In the records below, the relevant part opens with the line containing "Image resolution: width=1478" and closes with the line containing "1568x706 pixels."; print that part exactly and only, without its pictures.

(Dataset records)
+===+

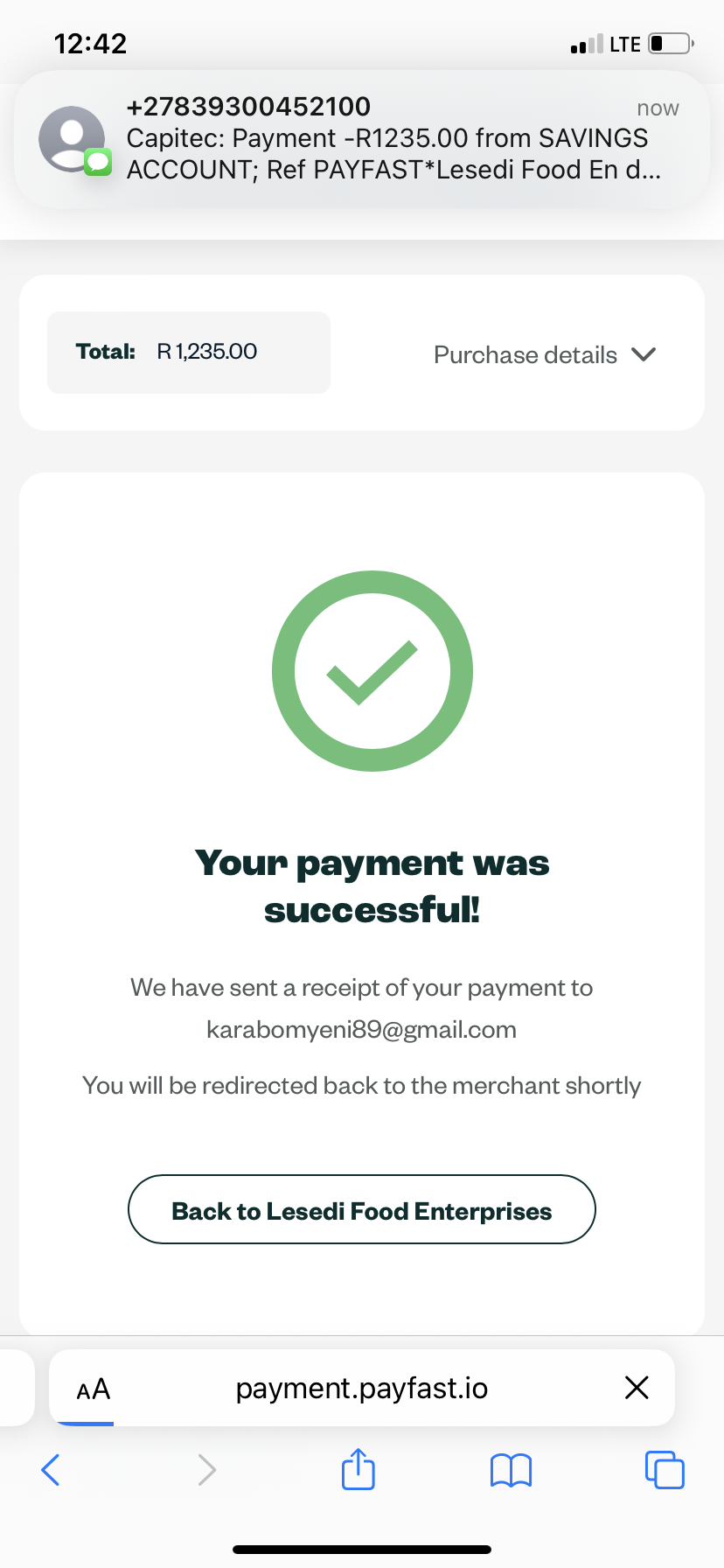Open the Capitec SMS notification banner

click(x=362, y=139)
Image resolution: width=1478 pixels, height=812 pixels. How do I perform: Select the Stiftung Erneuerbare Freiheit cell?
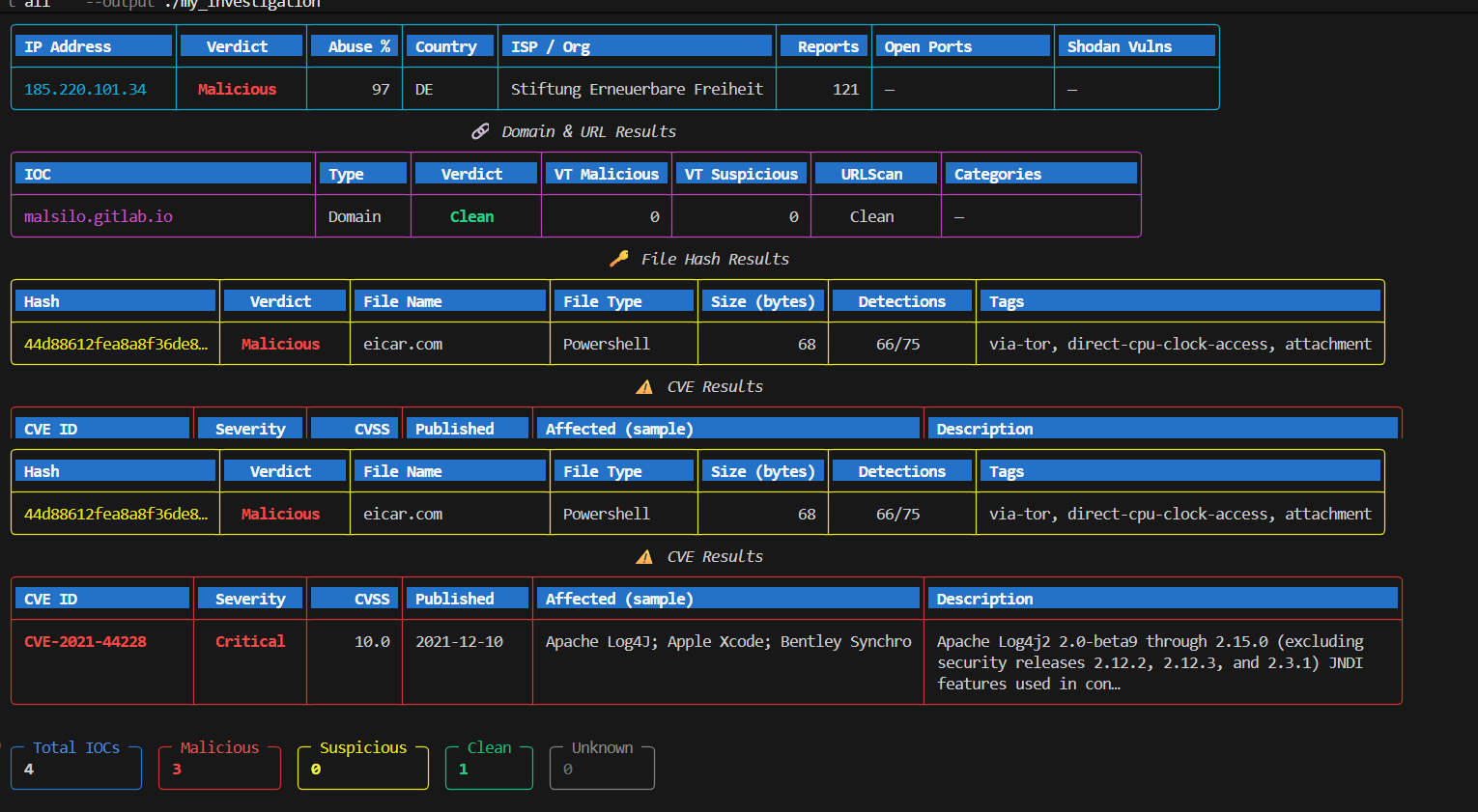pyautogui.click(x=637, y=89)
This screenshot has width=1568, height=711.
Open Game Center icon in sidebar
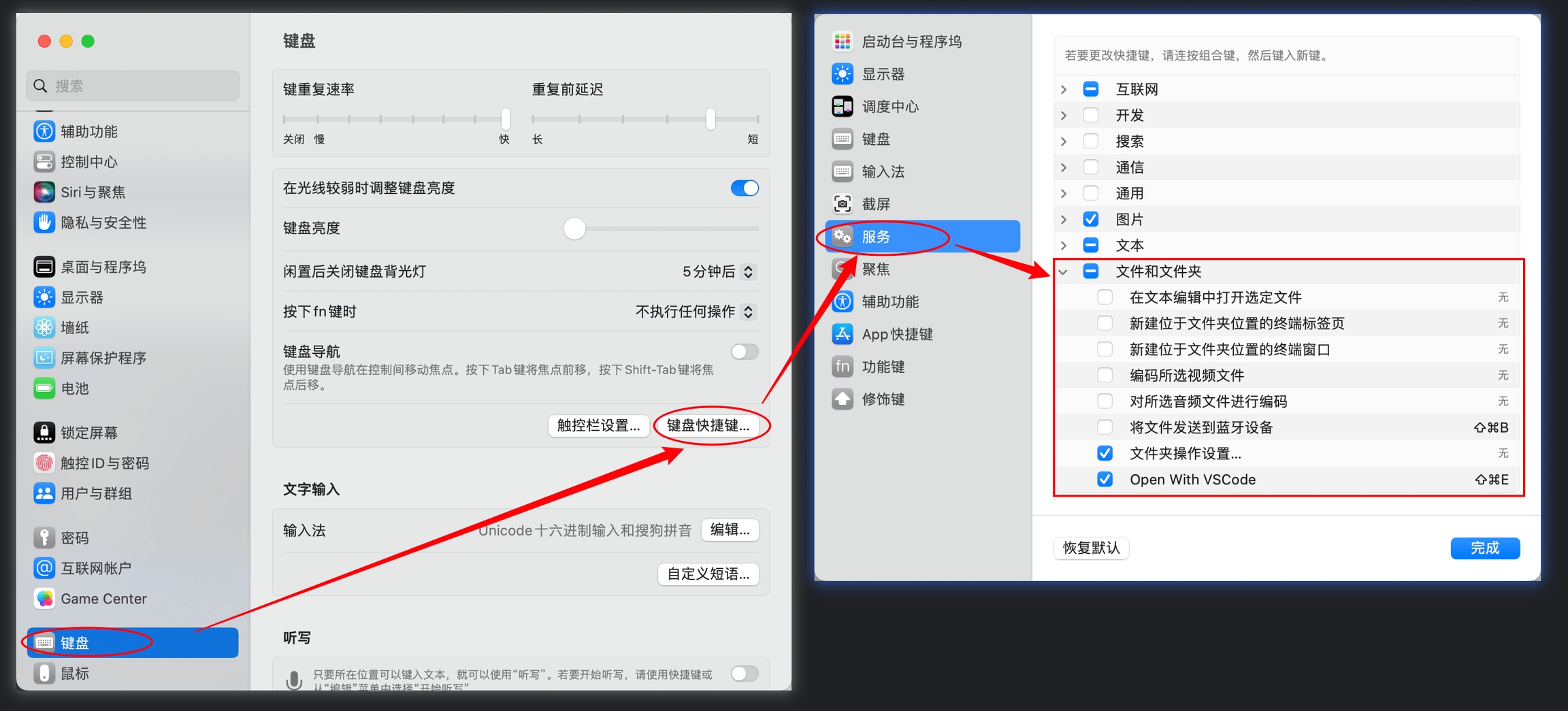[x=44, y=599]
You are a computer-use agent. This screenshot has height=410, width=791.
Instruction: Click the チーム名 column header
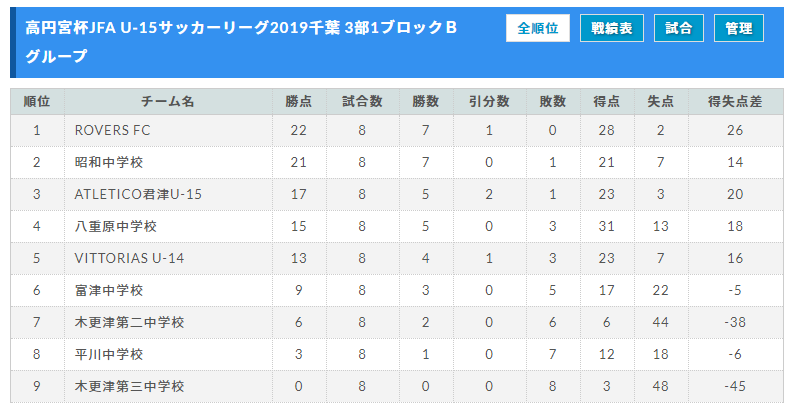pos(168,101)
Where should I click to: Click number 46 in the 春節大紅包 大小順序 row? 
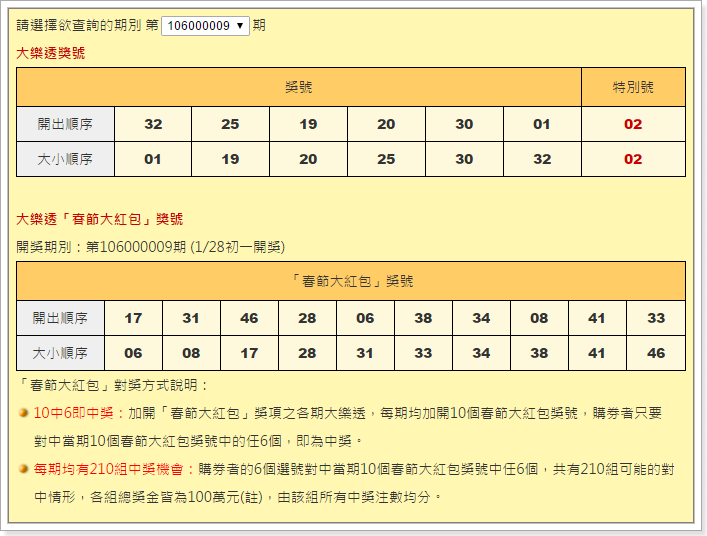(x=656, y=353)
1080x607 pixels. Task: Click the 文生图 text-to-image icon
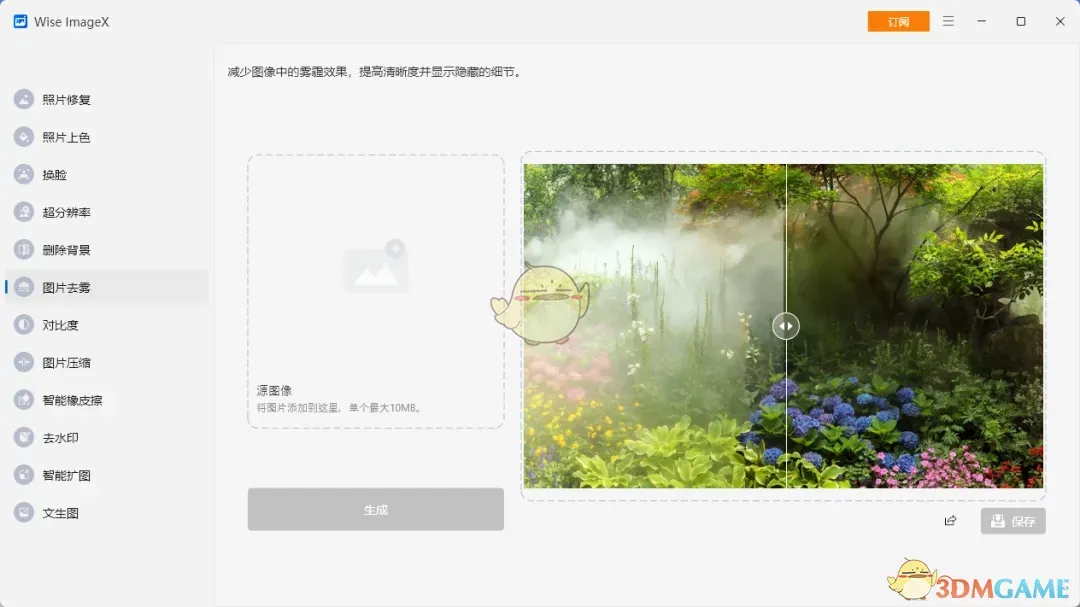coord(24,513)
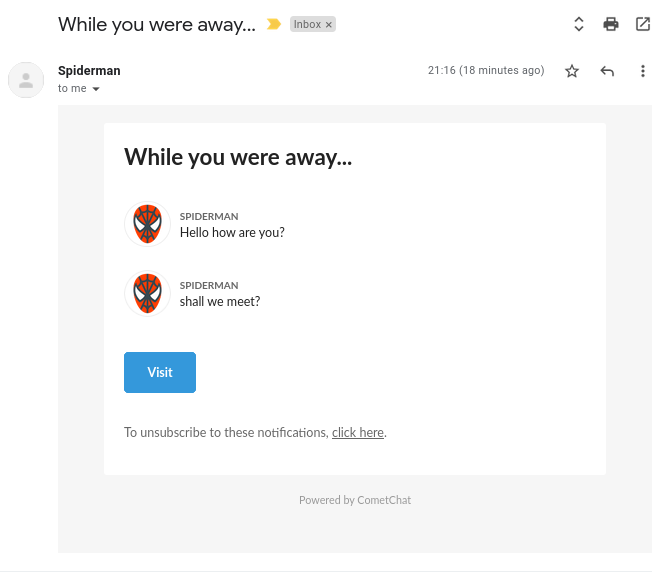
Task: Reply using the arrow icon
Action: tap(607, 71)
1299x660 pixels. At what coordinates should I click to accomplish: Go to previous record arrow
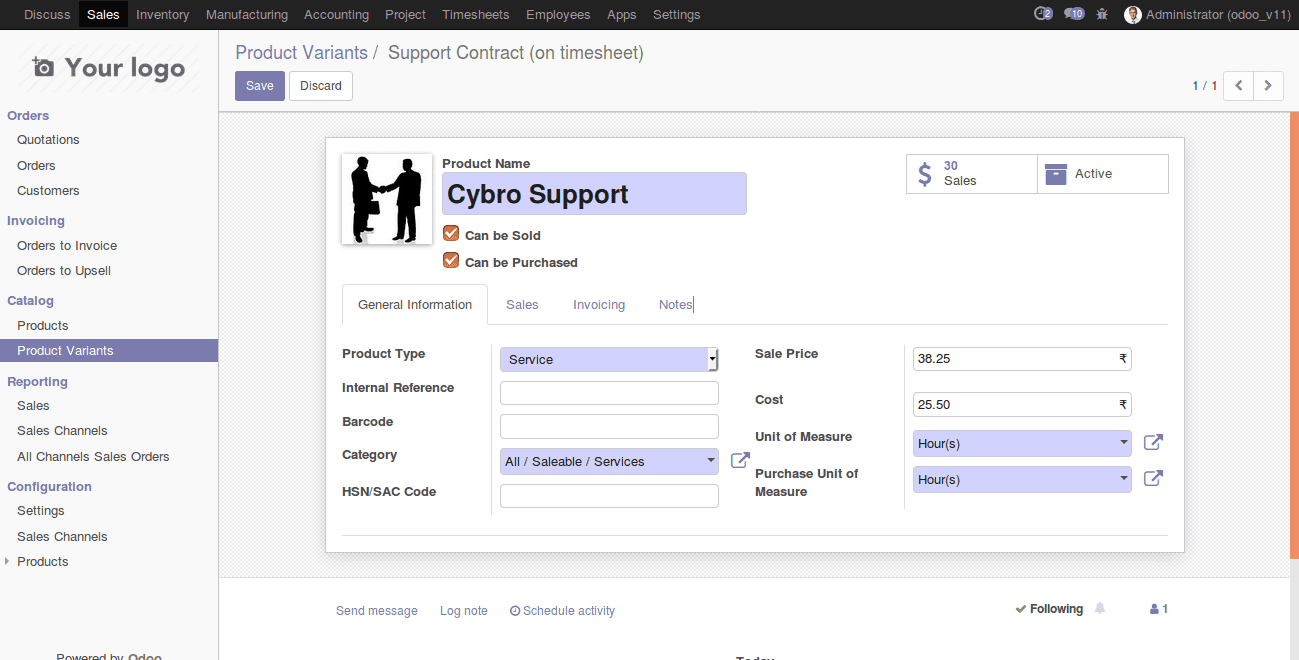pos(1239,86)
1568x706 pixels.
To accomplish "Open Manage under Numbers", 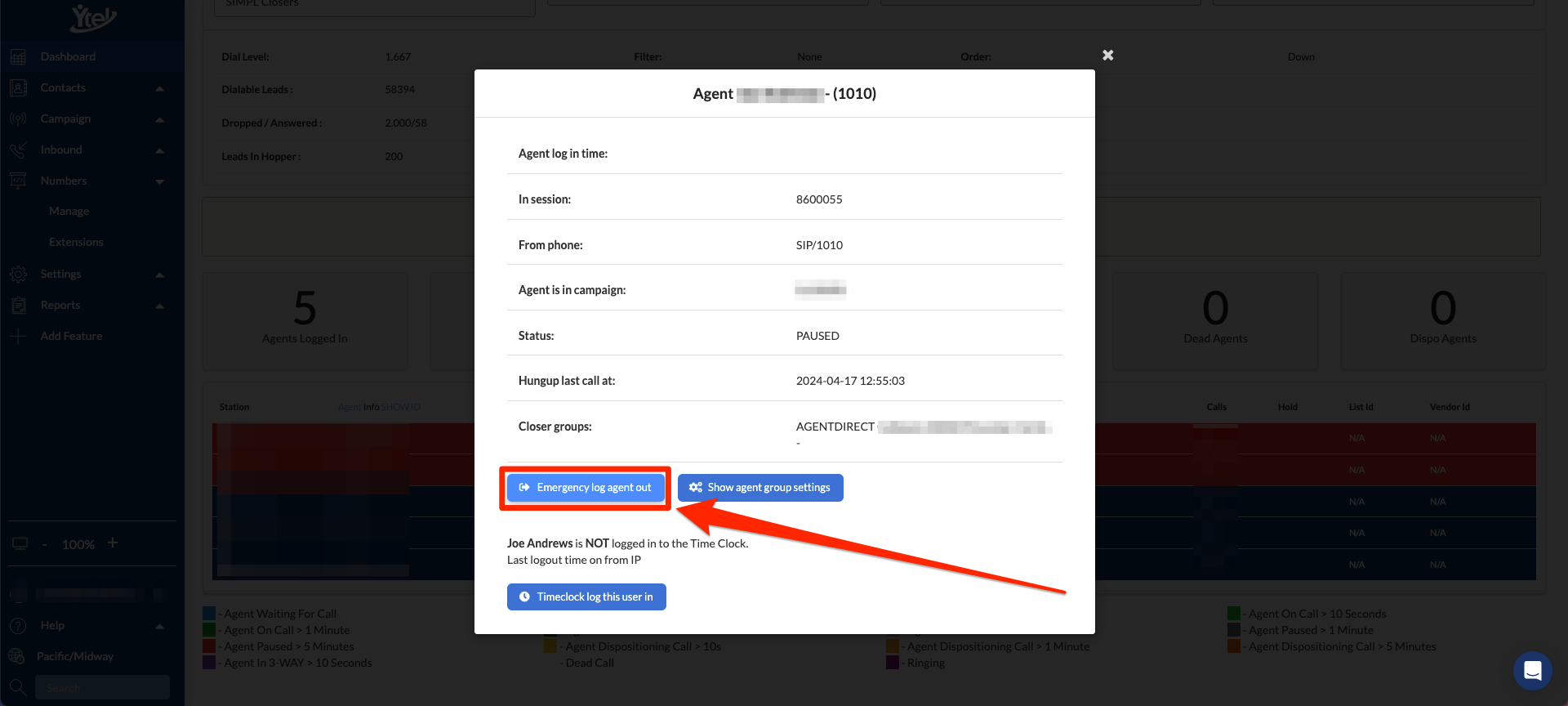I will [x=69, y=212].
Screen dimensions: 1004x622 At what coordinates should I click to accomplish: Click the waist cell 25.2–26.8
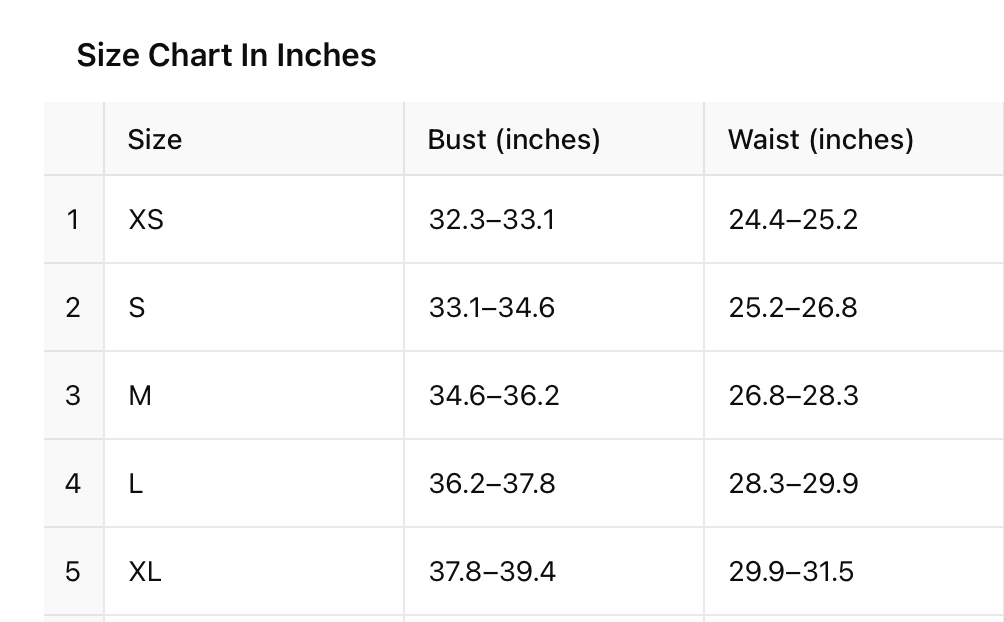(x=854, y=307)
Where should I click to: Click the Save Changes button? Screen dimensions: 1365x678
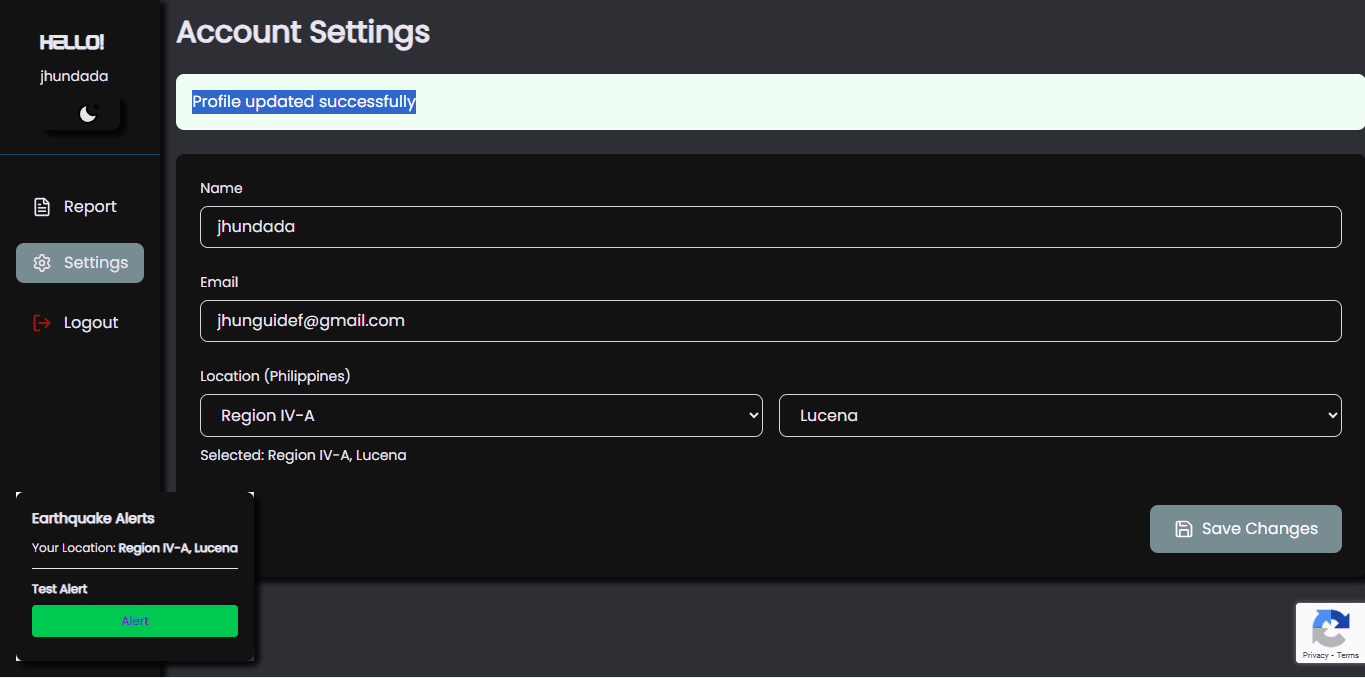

+===+

* [WRITTEN RESPONSE]:
Image resolution: width=1478 pixels, height=812 pixels. How do I perform: Select the Stiftung Erneuerbare Freiheit cell?
pyautogui.click(x=637, y=89)
This screenshot has width=1568, height=711.
Open Game Center icon in sidebar
[x=44, y=599]
You are a computer-use agent. This screenshot has height=410, width=791.
Instruction: Click the チーム名 column header
pos(168,101)
Where should I click to: Click number 46 in the 春節大紅包 大小順序 row? 
(x=656, y=353)
1080x607 pixels. Task: Click the 文生图 text-to-image icon
coord(24,513)
Task: Reply using the arrow icon
Action: tap(607, 71)
1299x660 pixels. At what coordinates should I click to accomplish: Go to previous record arrow
pos(1239,86)
1568x706 pixels.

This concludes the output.